# START OF Data extract

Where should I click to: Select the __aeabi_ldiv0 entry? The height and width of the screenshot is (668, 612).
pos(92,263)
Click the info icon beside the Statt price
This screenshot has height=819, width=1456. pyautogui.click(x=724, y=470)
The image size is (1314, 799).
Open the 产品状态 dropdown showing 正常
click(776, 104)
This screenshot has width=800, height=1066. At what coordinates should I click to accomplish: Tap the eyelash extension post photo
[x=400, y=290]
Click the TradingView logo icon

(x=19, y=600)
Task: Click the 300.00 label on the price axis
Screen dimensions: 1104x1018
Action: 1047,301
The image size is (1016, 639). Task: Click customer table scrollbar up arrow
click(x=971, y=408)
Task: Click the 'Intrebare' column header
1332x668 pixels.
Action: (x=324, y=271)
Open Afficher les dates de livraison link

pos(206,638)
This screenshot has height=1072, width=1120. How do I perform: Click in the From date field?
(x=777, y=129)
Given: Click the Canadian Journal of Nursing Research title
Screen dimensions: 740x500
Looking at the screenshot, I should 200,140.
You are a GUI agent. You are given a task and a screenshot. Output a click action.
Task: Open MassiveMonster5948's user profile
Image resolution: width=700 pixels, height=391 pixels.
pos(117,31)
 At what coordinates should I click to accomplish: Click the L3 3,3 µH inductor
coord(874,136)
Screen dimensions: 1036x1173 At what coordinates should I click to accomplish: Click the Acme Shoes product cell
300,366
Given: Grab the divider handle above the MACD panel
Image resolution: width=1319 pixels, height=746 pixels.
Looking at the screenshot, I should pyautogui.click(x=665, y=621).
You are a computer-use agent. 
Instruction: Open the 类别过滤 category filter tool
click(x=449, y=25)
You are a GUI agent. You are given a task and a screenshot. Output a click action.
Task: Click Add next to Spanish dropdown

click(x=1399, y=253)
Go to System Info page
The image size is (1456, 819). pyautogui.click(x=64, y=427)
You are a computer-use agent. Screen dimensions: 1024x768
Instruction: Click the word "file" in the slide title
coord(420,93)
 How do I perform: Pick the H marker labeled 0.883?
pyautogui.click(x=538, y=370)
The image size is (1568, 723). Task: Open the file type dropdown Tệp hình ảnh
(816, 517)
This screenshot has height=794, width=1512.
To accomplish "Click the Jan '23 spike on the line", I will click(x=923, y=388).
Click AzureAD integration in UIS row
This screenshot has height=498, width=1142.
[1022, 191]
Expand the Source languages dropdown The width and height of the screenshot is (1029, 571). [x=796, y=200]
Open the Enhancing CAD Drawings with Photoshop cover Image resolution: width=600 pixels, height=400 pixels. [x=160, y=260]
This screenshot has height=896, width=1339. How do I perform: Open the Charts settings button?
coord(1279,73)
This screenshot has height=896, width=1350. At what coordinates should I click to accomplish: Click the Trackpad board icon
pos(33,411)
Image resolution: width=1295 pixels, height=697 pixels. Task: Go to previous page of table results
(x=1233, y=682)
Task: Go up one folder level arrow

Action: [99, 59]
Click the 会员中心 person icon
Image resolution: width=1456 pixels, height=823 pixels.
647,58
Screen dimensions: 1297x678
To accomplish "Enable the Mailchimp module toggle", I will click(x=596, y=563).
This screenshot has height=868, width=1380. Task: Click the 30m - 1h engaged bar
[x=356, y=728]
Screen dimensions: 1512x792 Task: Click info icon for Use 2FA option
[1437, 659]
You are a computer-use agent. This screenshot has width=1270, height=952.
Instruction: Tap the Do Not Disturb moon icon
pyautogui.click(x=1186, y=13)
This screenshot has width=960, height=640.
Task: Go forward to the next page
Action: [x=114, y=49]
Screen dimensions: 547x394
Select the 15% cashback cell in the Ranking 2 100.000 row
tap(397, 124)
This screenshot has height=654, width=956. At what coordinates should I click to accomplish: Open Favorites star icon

# END OF Data extract

Exercise objective: Copy every one of the lines above word for word, with nothing changed.

Solution to the exercise:
Where should I click to: Select the __aeabi_ldiv0 entry? The height and width of the screenshot is (668, 612).
pos(92,263)
Click the info icon beside the Statt price
This screenshot has height=819, width=1456. pyautogui.click(x=724, y=470)
The image size is (1314, 799).
Open the 产品状态 dropdown showing 正常
click(776, 104)
This screenshot has width=800, height=1066. At what coordinates should I click to accomplish: Tap the eyelash extension post photo
[x=400, y=290]
Click the TradingView logo icon

(x=19, y=600)
Task: Click the 300.00 label on the price axis
Screen dimensions: 1104x1018
Action: 1047,301
The image size is (1016, 639). Task: Click customer table scrollbar up arrow
click(x=971, y=408)
Task: Click the 'Intrebare' column header
1332x668 pixels.
Action: (x=324, y=271)
Open Afficher les dates de livraison link

pos(206,638)
This screenshot has height=1072, width=1120. How do I perform: Click in the From date field?
(x=777, y=129)
Given: Click the Canadian Journal of Nursing Research title
Screen dimensions: 740x500
Looking at the screenshot, I should 200,140.
You are a GUI agent. You are given a task and a screenshot. Output a click action.
Task: Open MassiveMonster5948's user profile
Image resolution: width=700 pixels, height=391 pixels.
pos(117,31)
 At what coordinates should I click to accomplish: Click the L3 3,3 µH inductor
coord(874,136)
Screen dimensions: 1036x1173 At what coordinates should I click to accomplish: Click the Acme Shoes product cell
300,366
Given: Grab the divider handle above the MACD panel
Image resolution: width=1319 pixels, height=746 pixels.
Looking at the screenshot, I should pyautogui.click(x=665, y=621).
You are a computer-use agent. 
Instruction: Open the 类别过滤 category filter tool
click(x=449, y=25)
You are a GUI agent. You are given a task and a screenshot. Output a click action.
Task: Click Add next to Spanish dropdown

click(x=1399, y=253)
Go to System Info page
The image size is (1456, 819). pyautogui.click(x=64, y=427)
You are a computer-use agent. Screen dimensions: 1024x768
Instruction: Click the word "file" in the slide title
coord(420,93)
 How do I perform: Pick the H marker labeled 0.883?
pyautogui.click(x=538, y=370)
The image size is (1568, 723). Task: Open the file type dropdown Tệp hình ảnh
(816, 517)
This screenshot has height=794, width=1512.
To accomplish "Click the Jan '23 spike on the line", I will click(x=923, y=388).
Click AzureAD integration in UIS row
This screenshot has height=498, width=1142.
[1022, 191]
Expand the Source languages dropdown The width and height of the screenshot is (1029, 571). [x=796, y=200]
Open the Enhancing CAD Drawings with Photoshop cover Image resolution: width=600 pixels, height=400 pixels. [x=160, y=260]
This screenshot has height=896, width=1339. How do I perform: Open the Charts settings button?
coord(1279,73)
This screenshot has height=896, width=1350. At what coordinates should I click to accomplish: Click the Trackpad board icon
pos(33,411)
Image resolution: width=1295 pixels, height=697 pixels. Task: Go to previous page of table results
(x=1233, y=682)
Task: Go up one folder level arrow

Action: [99, 59]
Click the 会员中心 person icon
Image resolution: width=1456 pixels, height=823 pixels.
647,58
Screen dimensions: 1297x678
To accomplish "Enable the Mailchimp module toggle", I will click(x=596, y=563).
This screenshot has height=868, width=1380. Task: Click the 30m - 1h engaged bar
[x=356, y=728]
Screen dimensions: 1512x792 Task: Click info icon for Use 2FA option
[1437, 659]
You are a computer-use agent. This screenshot has width=1270, height=952.
Instruction: Tap the Do Not Disturb moon icon
pyautogui.click(x=1186, y=13)
This screenshot has width=960, height=640.
Task: Go forward to the next page
Action: [x=114, y=49]
Screen dimensions: 547x394
Select the 15% cashback cell in the Ranking 2 100.000 row
tap(397, 124)
This screenshot has height=654, width=956. At what coordinates should I click to accomplish: Open Favorites star icon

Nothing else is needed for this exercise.